PROBLEM - Print, word for word, the part of the passage on US existing home sales that opens with the words containing "Sales of previously" and closes with "earlier, to $404,500.".

TEXT BLOCK -
++++++++

Sales of previously occupied US homes slowed in September to the weakest annual pace in nearly 14 years even as mortgage rates eased and the supply of properties on the market continued to climb.
Existing home sales fell 1% last month, from August, to a seasonally adjusted annual rate of 3.84 million, the National Association of Realtors said Wednesday. That’s the slowest annual sales pace since October 2010 when the housing market was still in a deep slump following the late-2000s real estate crash.
Sales fell 3.5% compared with September last year. The latest home sales were short of the 3.9 million pace economists were expecting, according to FactSet.
Despite the slower sales pace, home prices increased on an annual basis for the 15th consecutive month. The national median sales price rose 3% from a year earlier, to $404,500.
“Home sales have been essentially stuck at around a four-million-unit pace for the past 12 months, but factors usually associated with higher home sales are developing,” said Lawrence Yun, the NAR’s chief economist.
As sales have slowed, the inventory of homes for sale has kept ticking higher. There were 1.39 million unsold homes at the end of September, up 1.5% from August and 23% from September last year, NAR said.
That translates to a 4.3-month supply at the current sales pace, up from a 3.4-month pace at the end of September last year. Traditionally, a 5- to 6-month supply is considered a balanced market between buyers and sellers.
The US housing market has been in a sales slump dating back to 2022, when mortgage rates began to climb from pandemic-era lows. Existing home sales sank to a nearly 30-year low last year as the average rate on a 30-year mortgage surged to a 23-year high of nearly 8%, according to mortgage buyer Freddie Mac.
Mortgage rates mostly eased since July, reaching their lowest average in two years — 6.08% — four weeks ago, they’ve edged higher since then. The average rate was at 6.44% last week.

++++++++

LISTED RECORDS -
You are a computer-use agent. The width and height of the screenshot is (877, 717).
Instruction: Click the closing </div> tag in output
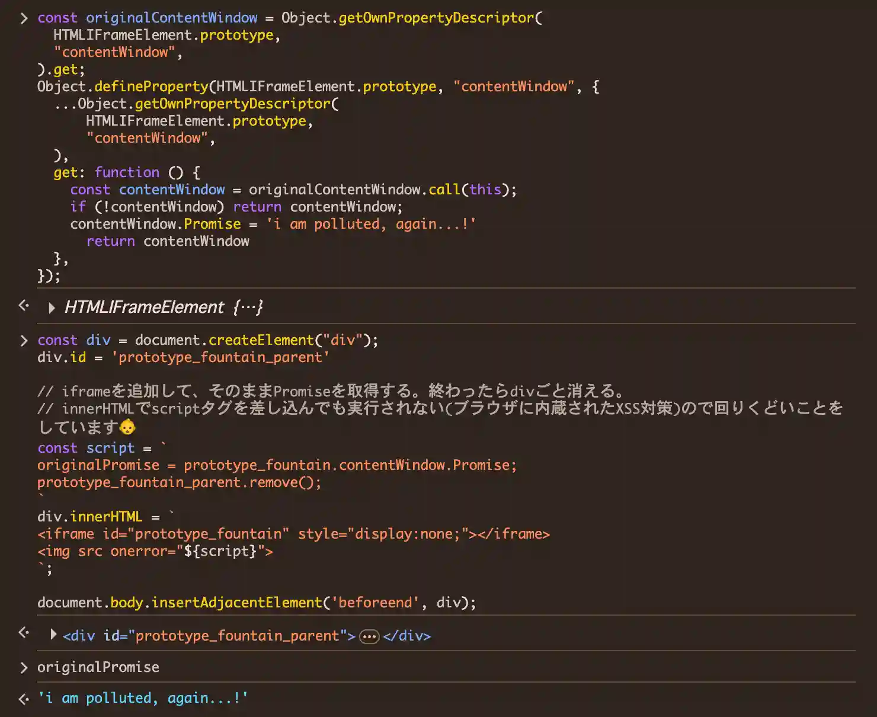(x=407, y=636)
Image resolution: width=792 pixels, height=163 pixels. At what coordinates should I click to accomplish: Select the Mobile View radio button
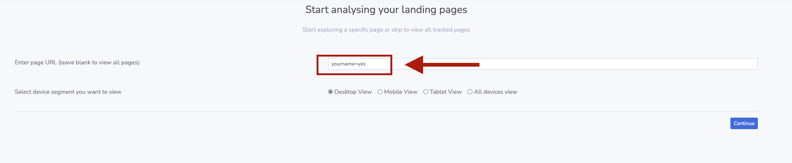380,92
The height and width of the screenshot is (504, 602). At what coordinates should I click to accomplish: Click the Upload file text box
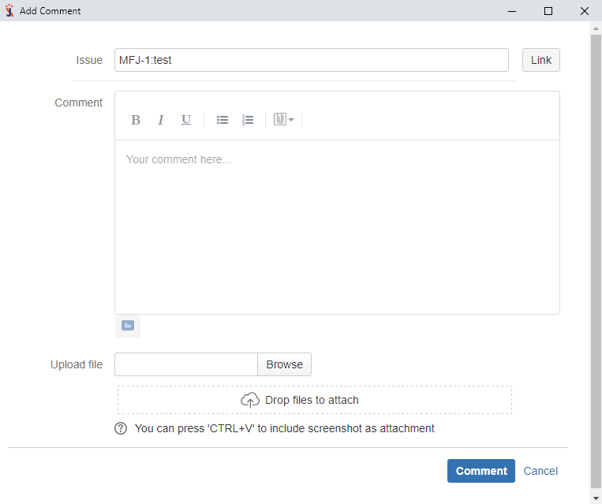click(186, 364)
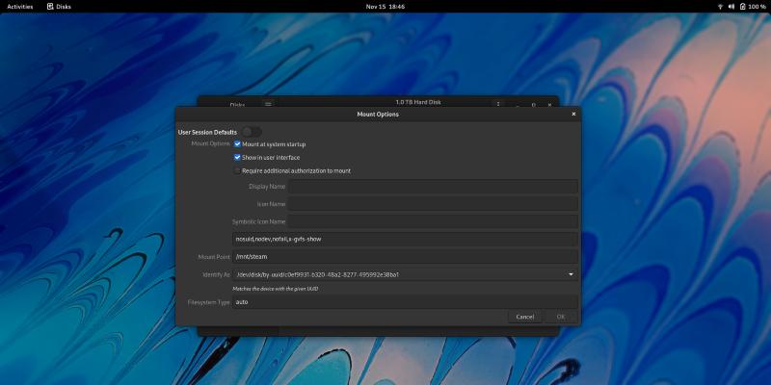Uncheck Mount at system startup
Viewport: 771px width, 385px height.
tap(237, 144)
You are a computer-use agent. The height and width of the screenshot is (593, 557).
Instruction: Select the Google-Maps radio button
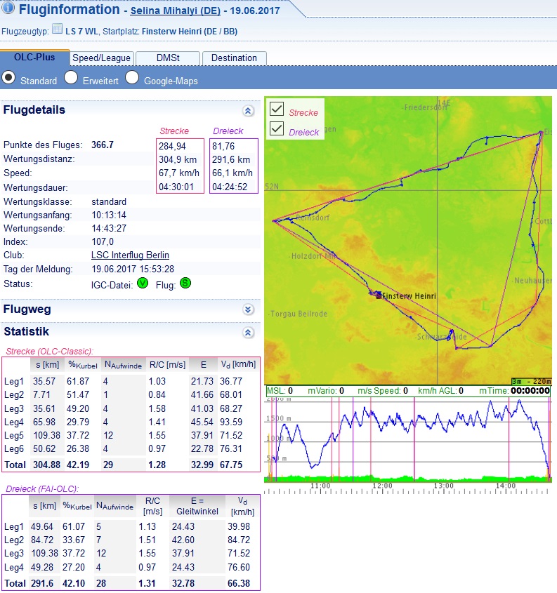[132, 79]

++++++++

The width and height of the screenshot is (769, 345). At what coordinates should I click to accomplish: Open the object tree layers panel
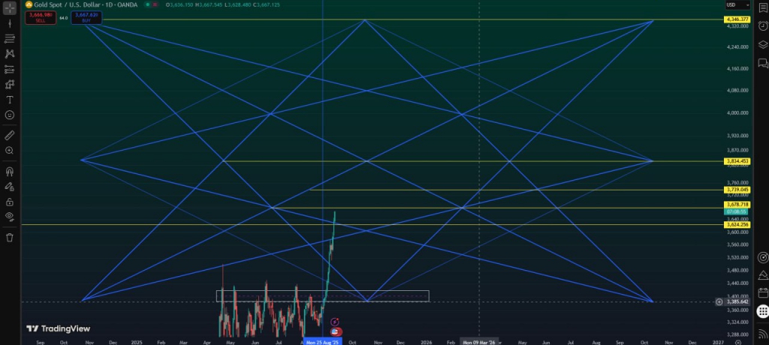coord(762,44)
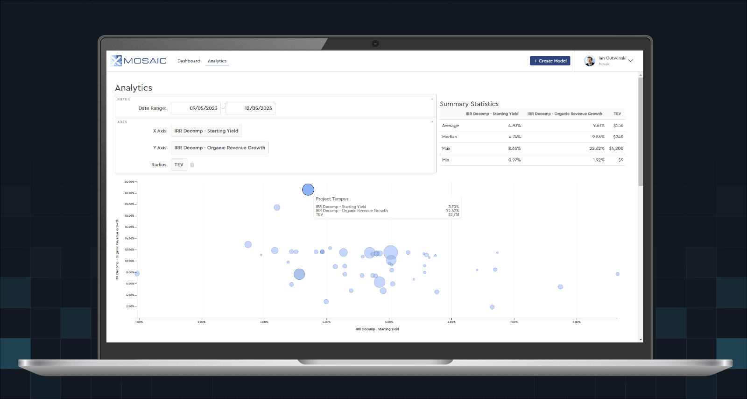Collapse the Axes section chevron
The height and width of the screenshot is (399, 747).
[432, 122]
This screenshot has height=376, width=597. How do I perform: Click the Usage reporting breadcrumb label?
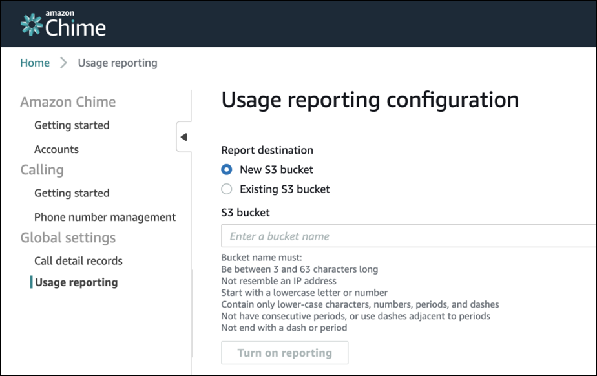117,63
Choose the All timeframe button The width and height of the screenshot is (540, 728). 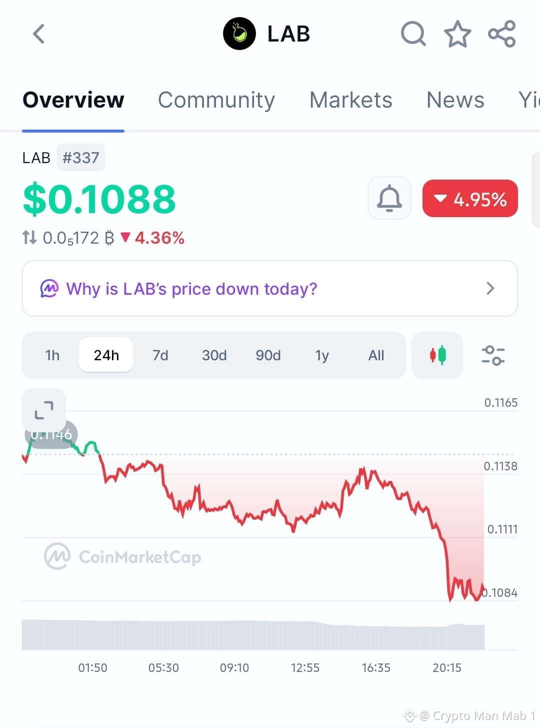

++++++++

OUTPUT FOR THIS TASK -
Sales of previously occupied US homes slowed in September to the weakest annual pace in nearly 14 years even as mortgage rates eased and the supply of properties on the market continued to climb.
Existing home sales fell 1% last month, from August, to a seasonally adjusted annual rate of 3.84 million, the National Association of Realtors said Wednesday. That’s the slowest annual sales pace since October 2010 when the housing market was still in a deep slump following the late-2000s real estate crash.
Sales fell 3.5% compared with September last year. The latest home sales were short of the 3.9 million pace economists were expecting, according to FactSet.
Despite the slower sales pace, home prices increased on an annual basis for the 15th consecutive month. The national median sales price rose 3% from a year earlier, to $404,500.